The sheriff will straighten it all out. If you file a written complaint, you may be subpoenaed to go to court. We filed such a complaint against a neighbor for consistent loud parties and have a court date next month. Now all I need to do is own their mortgage 

Pat


----------



## CarolF (Jan 18, 2008)

Here in Australia, the car would be "defected" by the authorities and the owner fined and instructed to bring it up to standard.  Modifications to vehicles (adding parts or removing them) need approval by our transport authority.  There are standards for noise also.  Perhaps check with your transport authority, I would be surprised if there aren't rules and regulations around this issue.


----------



## Sir Newf (Jan 18, 2008)

Denise- how about checking with other neighbors...they are probably bothered too. Sometimes it's easier for a group to complain- can led to faster action and no-one sticks their own neck out...or an anonimous note in their mailbox saying that several of you are going to the authorities if the matter is not remedied by the car owner, give him 1 week to fix....good luck.


----------



## "Roger" (Jan 18, 2008)

Check to see whether there is a local noise ordinance.  It was used in our neighborhood to put an end to teenagers running around on modified dirt bikes with the mufflers removed.


----------



## Denise L (Jan 18, 2008)

Sir Newf said:


> Denise- how about checking with other neighbors...they are probably bothered too. Sometimes it's easier for a group to complain- can led to faster action and no-one sticks their own neck out...or an anonimous note in their mailbox saying that several of you are going to the authorities if the matter is not remedied by the car owner, give him 1 week to fix....good luck.



We talked with both neighbors across the street.
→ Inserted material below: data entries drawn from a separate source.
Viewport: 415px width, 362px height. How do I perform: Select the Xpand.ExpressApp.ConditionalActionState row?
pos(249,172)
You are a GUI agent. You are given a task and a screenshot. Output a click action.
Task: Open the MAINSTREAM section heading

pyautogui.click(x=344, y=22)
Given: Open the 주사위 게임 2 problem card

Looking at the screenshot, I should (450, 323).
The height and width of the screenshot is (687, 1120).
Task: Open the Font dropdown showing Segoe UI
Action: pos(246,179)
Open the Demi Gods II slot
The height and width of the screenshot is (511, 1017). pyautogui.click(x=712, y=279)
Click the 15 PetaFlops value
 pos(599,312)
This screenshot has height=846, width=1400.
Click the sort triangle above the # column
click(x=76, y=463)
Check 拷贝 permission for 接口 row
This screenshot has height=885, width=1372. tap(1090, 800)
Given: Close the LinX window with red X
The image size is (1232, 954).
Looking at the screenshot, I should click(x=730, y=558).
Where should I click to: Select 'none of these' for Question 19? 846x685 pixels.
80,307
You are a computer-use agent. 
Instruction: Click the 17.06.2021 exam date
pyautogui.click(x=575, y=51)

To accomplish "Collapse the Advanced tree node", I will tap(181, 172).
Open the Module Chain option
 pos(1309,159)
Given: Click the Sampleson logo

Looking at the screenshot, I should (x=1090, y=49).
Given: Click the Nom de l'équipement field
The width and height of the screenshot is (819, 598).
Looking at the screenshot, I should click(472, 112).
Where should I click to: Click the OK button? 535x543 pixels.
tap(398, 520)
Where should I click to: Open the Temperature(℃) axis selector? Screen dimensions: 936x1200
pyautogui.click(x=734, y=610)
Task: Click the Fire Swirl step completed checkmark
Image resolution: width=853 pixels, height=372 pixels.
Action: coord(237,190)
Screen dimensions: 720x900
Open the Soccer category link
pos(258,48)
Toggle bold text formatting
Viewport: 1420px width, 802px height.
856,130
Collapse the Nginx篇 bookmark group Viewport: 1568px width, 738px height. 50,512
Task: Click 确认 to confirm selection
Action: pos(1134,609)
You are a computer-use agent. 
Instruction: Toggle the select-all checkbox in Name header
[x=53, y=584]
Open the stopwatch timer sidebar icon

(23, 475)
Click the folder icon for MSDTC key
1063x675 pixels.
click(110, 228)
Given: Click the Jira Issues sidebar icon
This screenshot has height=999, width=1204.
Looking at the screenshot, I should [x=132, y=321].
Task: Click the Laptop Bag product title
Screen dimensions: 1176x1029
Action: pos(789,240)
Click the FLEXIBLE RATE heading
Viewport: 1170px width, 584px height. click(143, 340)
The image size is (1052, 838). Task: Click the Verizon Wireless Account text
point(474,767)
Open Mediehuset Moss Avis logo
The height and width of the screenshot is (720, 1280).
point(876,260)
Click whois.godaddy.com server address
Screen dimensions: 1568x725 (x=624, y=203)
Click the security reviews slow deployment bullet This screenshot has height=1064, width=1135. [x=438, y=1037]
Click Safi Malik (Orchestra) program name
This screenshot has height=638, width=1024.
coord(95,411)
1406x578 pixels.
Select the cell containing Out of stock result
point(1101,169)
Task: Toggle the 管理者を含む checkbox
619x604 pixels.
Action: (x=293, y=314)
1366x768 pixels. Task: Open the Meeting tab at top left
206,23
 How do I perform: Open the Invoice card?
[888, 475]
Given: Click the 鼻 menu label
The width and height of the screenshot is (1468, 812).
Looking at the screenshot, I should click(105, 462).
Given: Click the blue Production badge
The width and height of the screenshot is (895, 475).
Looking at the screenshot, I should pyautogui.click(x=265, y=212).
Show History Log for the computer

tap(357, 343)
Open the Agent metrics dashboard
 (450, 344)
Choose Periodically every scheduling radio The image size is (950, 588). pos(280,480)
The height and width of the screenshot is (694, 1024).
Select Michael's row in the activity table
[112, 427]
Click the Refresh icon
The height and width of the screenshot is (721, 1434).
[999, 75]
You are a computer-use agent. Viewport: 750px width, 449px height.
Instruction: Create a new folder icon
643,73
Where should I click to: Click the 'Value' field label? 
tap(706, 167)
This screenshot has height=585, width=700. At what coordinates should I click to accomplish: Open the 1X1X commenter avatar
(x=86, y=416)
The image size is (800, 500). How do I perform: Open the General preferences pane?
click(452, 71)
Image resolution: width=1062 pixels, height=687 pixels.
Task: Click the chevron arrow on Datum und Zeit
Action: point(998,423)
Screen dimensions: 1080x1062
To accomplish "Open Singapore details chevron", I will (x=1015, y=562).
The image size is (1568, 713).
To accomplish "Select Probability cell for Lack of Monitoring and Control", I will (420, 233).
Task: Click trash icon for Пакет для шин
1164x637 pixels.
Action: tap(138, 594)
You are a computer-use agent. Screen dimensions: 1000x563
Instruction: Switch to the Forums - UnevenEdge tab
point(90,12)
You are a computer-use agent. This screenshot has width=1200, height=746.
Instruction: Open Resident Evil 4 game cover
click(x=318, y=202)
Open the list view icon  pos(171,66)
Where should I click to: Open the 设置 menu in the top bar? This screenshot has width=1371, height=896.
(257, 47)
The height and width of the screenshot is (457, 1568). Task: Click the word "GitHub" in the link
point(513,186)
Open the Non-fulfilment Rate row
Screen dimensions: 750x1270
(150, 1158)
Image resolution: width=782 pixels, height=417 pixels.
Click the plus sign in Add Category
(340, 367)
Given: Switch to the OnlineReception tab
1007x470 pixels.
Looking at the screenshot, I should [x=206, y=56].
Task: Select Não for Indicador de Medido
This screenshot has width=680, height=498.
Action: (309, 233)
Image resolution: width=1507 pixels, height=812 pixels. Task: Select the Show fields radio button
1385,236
It bothers one family and the other family is 1/2 bothered.  I guess I will talk with some of the other neighbors next time I see them.  We don't live in a super neighbor-friendly area. I don't know why, but that's how it is  .


----------



## Denise L (Jan 18, 2008)

charford said:


> What defines "disturbing the peace" varies between municipalities. I would check your town or city's website or call to find out if the noise qualifies.  Also, does your community have any deed restrictions that might apply?
> 
> Do you have the landlord's phone number? I would try contacting the tenant or the landlord before the police.



I'm pretty sure that our CC&Rs (community rules) prohibits such noise disturbances and altered cars, but it is up to the individual owners to enforce the rules. There is no community organization to help us. But I will check with our city's website and call.

We used to be in touch with the landlord.  In fact, they were very good friends who came to our wedding on Maui 10 years ago. I sent them a Christmas package, but have not heard a word from them since last year when they fixed the fence between our two properties.  No luck trying to track them down so far.


----------



## derb (Jan 18, 2008)

Are there cities where your allowed to run a vehicle without a muffler.  I know I have never lived in one.


----------



## DeniseM (Jan 18, 2008)

Hi Denise - If he has taken the muffler off, or has an illegal muffler, it's a vehicle code violation.  Have you tried calling the nonemergency number for the police or highway patrol and asking them?

BTW - our neighbors across the street have several teenagers.  No matter what time of the day or night it is, their friends lay on the horn when they pick them up instead of going to the door.  It happens multiple times a day!


----------



## swift (Jan 18, 2008)

DeniseM said:


> Hi Denise - If he has taken the muffler off, or has an illegal muffler, it's a vehicle code violation.  Have you tried calling the nonemergency number for the police or highway patrol and asking them?
> 
> BTW - our neighbors across the street have several teenagers.  No matter what time of the day or night it is, their friends lay on the horn when they pick them up instead of going to the door.  It happens multiple times a day!




Ditto ---- It would not pass a SMOG inspection.


----------



## ricoba (Jan 18, 2008)

If it's a brand new Mustang GT or a Shelby Mustang.....it's supposed to make that engine growl .....There's a quite a few of us who actually like that sound, especially if I am the one driving!     

But perhaps they did modify it a bit and then maybe you do have a case.


----------



## Denise L (Jan 19, 2008)

It definitely is new. I'll have to find out what model it is.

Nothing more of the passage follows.